For the production of solid materials based on hydraulically setting coating agents such as for example concrete or mortar, mechanical methods and also manual methods are common. However, the properties of the solid materials depend considerably on the nature and manner of their production.
In the manual method, the hydraulically setting coating agents are for example applied onto the substrate with a trowel. In mechanical methods, the hydraulically setting coating agents are supplied in a feed line of a spray nozzle with which the hydraulically setting coating agents are applied onto the substrate in question. Mechanical methods such as for example the dry or wet spray methods are described in DIN 18551. In the dry spray method, hydraulically setting coating agents are used in the form of dry mixtures and made up with water in the spray nozzle. In the wet spray method, aqueous hydraulically setting coating agents are used. In the wet spray method, as in the dry spray method, further additives such as for example setting accelerators can be added to the hydraulically setting coating agents in the spray nozzle. After setting of the hydraulically setting coating agents, the solid materials are obtained.

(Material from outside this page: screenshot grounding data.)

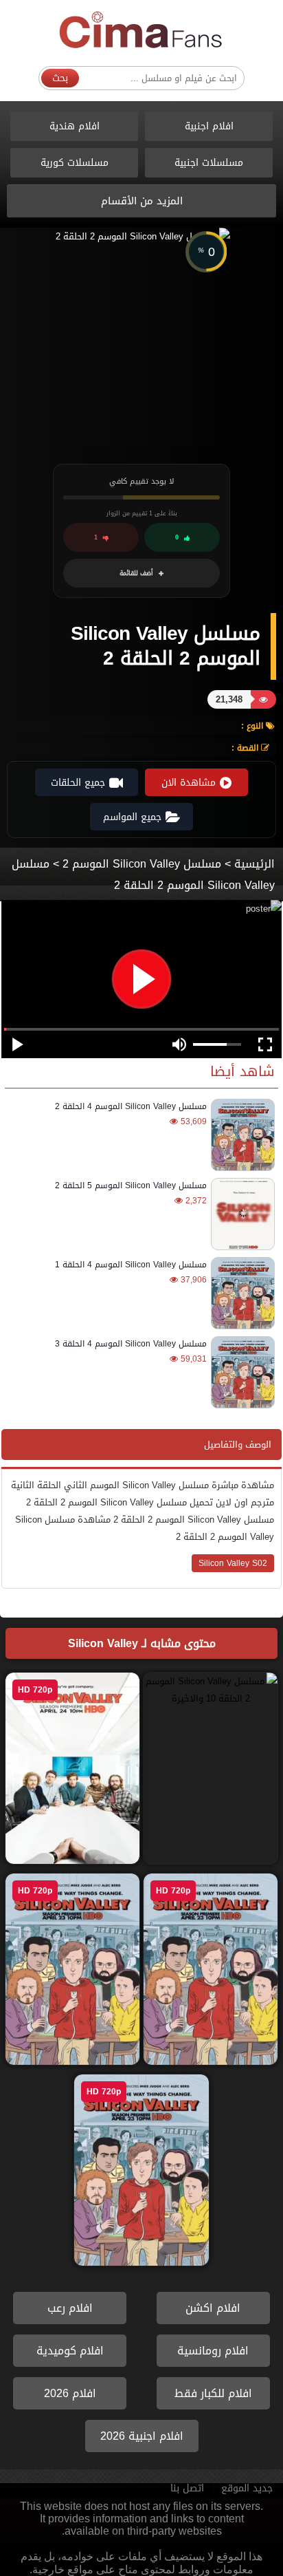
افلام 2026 (70, 2393)
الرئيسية (254, 863)
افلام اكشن (212, 2308)
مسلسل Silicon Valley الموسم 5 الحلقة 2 (131, 1185)
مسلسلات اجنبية (208, 162)
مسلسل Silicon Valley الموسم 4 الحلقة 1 (131, 1264)
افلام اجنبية (209, 126)
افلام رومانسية (213, 2350)
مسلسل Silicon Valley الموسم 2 (142, 863)
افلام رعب (70, 2308)
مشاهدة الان (188, 782)
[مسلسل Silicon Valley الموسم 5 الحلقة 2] (241, 1214)
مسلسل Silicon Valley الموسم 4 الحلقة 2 (131, 1106)
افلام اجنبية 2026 (141, 2436)
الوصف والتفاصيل (237, 1444)
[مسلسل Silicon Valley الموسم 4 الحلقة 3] (241, 1372)
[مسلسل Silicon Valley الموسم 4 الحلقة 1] (241, 1293)
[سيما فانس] (141, 30)
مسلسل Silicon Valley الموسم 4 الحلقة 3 (131, 1343)
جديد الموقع (247, 2488)
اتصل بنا (187, 2488)
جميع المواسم (132, 817)
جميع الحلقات (78, 782)
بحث (60, 78)
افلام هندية (74, 126)
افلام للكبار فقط (213, 2393)
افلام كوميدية (70, 2350)
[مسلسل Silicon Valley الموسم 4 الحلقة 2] (241, 1135)
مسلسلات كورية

The strength of the solid materials depends for example on the air content or the density of the solid materials and correlates with the statistical distribution of the air pore diameters (air pore distribution). When the spray method is used, the strength of the solid materials can be increased by forcing the aqueous coating agents through the spray nozzle with compressed air, so that the hydraulically setting coating agents are accelerated to high speeds and finally on impact against the substrate undergo a strong rebound. As a result of the rebound, some of the air escapes from the hydraulically setting coating agents and the hydraulically setting coating agents are compacted. In addition, the air pore distribution in the hydraulically setting coating agent also changes. Overall, the impact leads to an increase in the strength of the hydraulically setting coating agents. The acceleration of hydraulically setting coating agents with compressed air can be quantified using the air consumption factor:Air consumption factor=(compressed air volume/t)/(concrete volume/t)
In the formula for the air consumption factor, the variable t stands for a time value. The air consumption factor is a dimensionless quantity and with mechanical methods normally assumes values of 144 to 240.
The hydraulically setting coating agents applied with compressed air and said air consumption factors result in solid materials which have an air content lower by ca. 5% and hence a correspondingly higher density compared to solid materials produced by the manual method. In addition, the use of compressed air has a very strong influence on the air pore distribution in the hydraulically setting coating agents and in the corresponding solid materials. Thus in solid materials which were made by the manual method usually over 40% of the air pores have a diameter in the range from 500 to 50000 nm. In contrast, in solid materials which were made by the spray method with the aforesaid air consumption factors, usually considerably fewer than 35% of the air pores have a diameter of 500 to 50000 nm.
However, the use of compressed air with the aforesaid air consumption factors in the spray method also has the effect that as a result of the impact against the substrate the hydraulically setting coating agents fall off the substrate again (rebound) to a considerable extent and must be removed from the building side and disposed of as useless waste. The rebound usually amounts to more than 20 percent of the coating. A further disadvantage is the high equipment and energy cost which is associated with the use of compressed air for such high air consumption factors.
The manual method does offer the advantage that hardly any rebound occurs and the equipment costs are low. However, as already discussed above, compared to the mechanical method with the use of compressed air with the aforesaid air consumption factors the manual method has the disadvantage that, owing to the low impact, only solid materials which have a lower density, a higher air content, a different air pore distribution and hence lower strength are obtainable with the manual method.